> Excerpted passage
Tiered Reservoir Sampling: a Solution for Large Quantities of Streaming Data

Published in

Trimble Maps Engineering Blog

9 min readJul 24, 2019

TAMI (Trimble Automated Map Improvements) is a recent project we have been developing at Trimble MAPS that takes anonymized customer GPS data (in the form of latitude/longitude points with speed, heading, and other data) and uses it to automatically detect and report potential map data issues. TAMI is constantly producing lists of new issues, but at the time of writing this post, over 40,000 map data changes have been made due to suspected issues reported by TAMI.

One of the largest challenges TAMI faces is dealing with a colossal amount of customer data. We have approximately 10 billion individual pings from various customer sources, and we host this in a Mongo database. Scanning through this vast database, simply inspecting each element, takes days to weeks. This makes simple questions like “which county has the most data?” very difficult to answer, even while leveraging indexing in the database to accelerate queries¹. An important observation is that these aggregate queries/questions used for decision making (i.e. which counties are top candidates to review for map improvements) don’t need to be exactly correct. If we had a random sample of the data, we could query the sample and extrapolate the results to the entire database. As long as we can quantify the accuracy of this extrapolation, we can confidently answer arbitrary aggregate questions about the data much more quickly. Although creating the random sample would be expensive, it could be cached and reused.

This brings us to another complexity of the streaming data — our customers are constantly driving vehicles around and to capitalize on that, we are constantly adding the new anonymized data they generate to our database (tens of millions of new points are added each day). The data in the database is constantly changing, which provides a challenge for having a random sample of the data as that sample would expire quickly, and regenerating it would be prohibitively expensive (even on a week-to-week basis). Another observation is that although the data is constantly changing, a random sample from one day is almost a random sample for the next day. This begs the question as to whether or not a simple operation can be done to update the random sample to reflect the new database, avoiding the need to have to recreate the entire random sample. There is indeed a way to perform this kind of update, and using it to maintain a random sample of the data in tandem with a constantly changing larger database is known as reservoir sampling.

Interestingly, the operation for maintaining the random sample as new data streams in is actually pretty simple. Consider a large database of size N, and a random sample of size M. There are only 2 rules to follow while streaming new data into the database of size N:

For each element of data, also keep it in the reservoir with chance M/(N+1).
If the data is selected to be kept in the reservoir, evict another element in the reservoir at random.

The desired property of a random sample is that each element in the large database has an equal chance of being in the sample (size of the sample divided by the large database size, explicitly M/N in this example). It can be proved via induction that this property is maintained if we follow the above 2 rules.

Proof by induction

Base case:
While N < M, the reservoir is ‘unfilled’, and as data streams in, all data is put both into the reservoir and into the larger database. Since the reservoir and the larger database are identical during this process, the reservoir is trivially a random sample of the large database. At the point where N = M, the sample still contains all the data in the larger database. Mathematically speaking, each element has a chance M/N = 1 of being in the sample, satisfying the required property of a random sample given above.

Inductive case:
Assuming that we have a random sample of size M and a full database of size N, after we add 1 more element form the data stream, each element should have a chance M/(N+1) of being in the sample.

Chance of the (N+1)th element being in the reservoir:
By rule 1, the (N+1)th element has a chance of M/(N+1) of being included in the reservoir.

> To-do list
**a)** From the reservoir sampling post, output the passage starting at "Published in" and ending at "reported by TAMI.", word for word.
**b)** According to the reservoir sampling post, how many new points are added to the database each day?
**c)** Resume the reservoir sampling post after its last sentence and carry on in the same style.

> Provided records
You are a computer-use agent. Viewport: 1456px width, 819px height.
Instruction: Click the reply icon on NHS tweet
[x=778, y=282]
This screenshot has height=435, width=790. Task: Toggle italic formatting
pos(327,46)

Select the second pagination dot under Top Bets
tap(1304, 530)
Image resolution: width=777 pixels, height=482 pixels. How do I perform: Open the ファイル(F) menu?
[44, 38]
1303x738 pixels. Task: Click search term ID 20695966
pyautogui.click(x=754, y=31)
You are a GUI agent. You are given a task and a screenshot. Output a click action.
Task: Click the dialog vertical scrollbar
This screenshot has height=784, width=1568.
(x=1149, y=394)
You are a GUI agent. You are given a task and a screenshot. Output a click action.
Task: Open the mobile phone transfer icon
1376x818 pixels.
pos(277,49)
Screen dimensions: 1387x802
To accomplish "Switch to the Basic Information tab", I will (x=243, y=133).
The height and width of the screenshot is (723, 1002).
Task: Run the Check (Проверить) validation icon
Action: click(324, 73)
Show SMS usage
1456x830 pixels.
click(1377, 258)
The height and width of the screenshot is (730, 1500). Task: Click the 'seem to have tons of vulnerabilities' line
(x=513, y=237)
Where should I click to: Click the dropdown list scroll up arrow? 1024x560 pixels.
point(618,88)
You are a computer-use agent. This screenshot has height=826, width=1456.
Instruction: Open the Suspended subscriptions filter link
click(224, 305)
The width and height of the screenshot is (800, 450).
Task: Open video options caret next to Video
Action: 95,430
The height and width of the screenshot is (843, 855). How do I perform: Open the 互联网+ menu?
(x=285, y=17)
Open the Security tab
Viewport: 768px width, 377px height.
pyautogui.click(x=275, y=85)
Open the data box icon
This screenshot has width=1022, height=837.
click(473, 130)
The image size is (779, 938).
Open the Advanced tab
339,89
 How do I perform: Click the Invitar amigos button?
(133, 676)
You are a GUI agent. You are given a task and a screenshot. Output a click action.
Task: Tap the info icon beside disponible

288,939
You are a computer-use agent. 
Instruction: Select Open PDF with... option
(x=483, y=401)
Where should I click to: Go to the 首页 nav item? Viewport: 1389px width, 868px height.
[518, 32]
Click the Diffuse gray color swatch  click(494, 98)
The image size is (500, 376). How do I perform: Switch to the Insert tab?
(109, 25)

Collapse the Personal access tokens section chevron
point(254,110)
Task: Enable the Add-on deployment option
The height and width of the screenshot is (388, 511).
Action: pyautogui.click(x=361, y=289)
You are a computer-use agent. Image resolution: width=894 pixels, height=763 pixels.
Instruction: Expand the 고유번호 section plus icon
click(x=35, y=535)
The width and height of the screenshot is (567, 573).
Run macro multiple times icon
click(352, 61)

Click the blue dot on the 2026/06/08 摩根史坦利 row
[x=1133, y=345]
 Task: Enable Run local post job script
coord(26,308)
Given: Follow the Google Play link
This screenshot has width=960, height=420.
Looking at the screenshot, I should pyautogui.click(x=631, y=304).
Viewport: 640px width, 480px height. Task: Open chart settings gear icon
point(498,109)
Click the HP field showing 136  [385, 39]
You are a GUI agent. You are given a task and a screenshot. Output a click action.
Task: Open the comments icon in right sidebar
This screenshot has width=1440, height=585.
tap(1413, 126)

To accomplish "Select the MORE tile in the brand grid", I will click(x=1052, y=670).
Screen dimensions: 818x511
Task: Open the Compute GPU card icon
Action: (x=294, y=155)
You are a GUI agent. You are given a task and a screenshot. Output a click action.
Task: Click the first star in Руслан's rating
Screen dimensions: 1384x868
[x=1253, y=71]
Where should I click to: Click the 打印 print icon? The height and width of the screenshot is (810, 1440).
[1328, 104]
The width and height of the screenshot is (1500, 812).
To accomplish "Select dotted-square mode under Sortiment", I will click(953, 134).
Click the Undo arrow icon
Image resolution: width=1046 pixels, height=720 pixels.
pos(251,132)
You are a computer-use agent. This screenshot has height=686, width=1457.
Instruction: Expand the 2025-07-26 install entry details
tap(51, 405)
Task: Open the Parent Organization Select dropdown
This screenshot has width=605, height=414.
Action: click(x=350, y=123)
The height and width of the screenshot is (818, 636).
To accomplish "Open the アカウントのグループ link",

> Answers to the exercise
**a)**
Published in

Trimble Maps Engineering Blog

9 min readJul 24, 2019

TAMI (Trimble Automated Map Improvements) is a recent project we have been developing at Trimble MAPS that takes anonymized customer GPS data (in the form of latitude/longitude points with speed, heading, and other data) and uses it to automatically detect and report potential map data issues. TAMI is constantly producing lists of new issues, but at the time of writing this post, over 40,000 map data changes have been made due to suspected issues reported by TAMI.

**b)** Tens of millions of new points are added each day.

**c)**
Chance of any other element being in the reservoir:
The chance that any of the original N elements are in the reservoir is given by the chance that the element was already in the reservoir before the (N+1)th element, multiplied by the chance that it stays in the reservoir. The chance of staying in the reservoir is the chance that either 1) no reservoir replacement occurs, or 2) a replacement occurs, but some other element in the reservoir is replaced.

Combining these expressions, gives an overall chance of one of the original N elements both 1) being in the reservoir, and 2) staying in the reservoir after the (N+1)th addition as:

This simplifies to M/(N+1), thus proving the induction.

For a more intuitive argument, consider both an element early in the stream and late in the stream. The early element has a high chance of being included in the reservoir, but also has a high chance to be evicted. The later element, on the other hand, has a much lower chance of making into the reservoir, but once it’s in, it also has a much lower chance of being evicted.

The next challenge is quantifying how accurately the results of queries in the reservoir can be extrapolated to the large database. There are two primary types of queries one might run on the reservoir; the first involves using the sample to calculate an estimate of an aggregate value (ex. “what’s the average speed of points in Mercer county?”). The second is using the count of results in the reservoir to predict the count of results from the same query in the large database (ex. “what’s the number of points in Mercer county?”). For the first type of query, we can fairly easily calculate a mean and a standard deviation from the sample (which has many results), and use these to describe the true statistic in the large database. For the second case, however, it’s a little more challenging to quantify the accuracy as it’s not immediately obvious how to calculate the standard deviation from the singular count value returned.

Let the true count of results for the query in the large database be Λ (this is the value we’re using the extrapolation to try to calculate). For a reservoir of size M, the expected count (let this be λ), is given by λ = Λ(M/N). However, since the reservoir is a random sample of N, the count in the reservoir will likely not be exactly λ. Let the count returned by our reservoir be λ`.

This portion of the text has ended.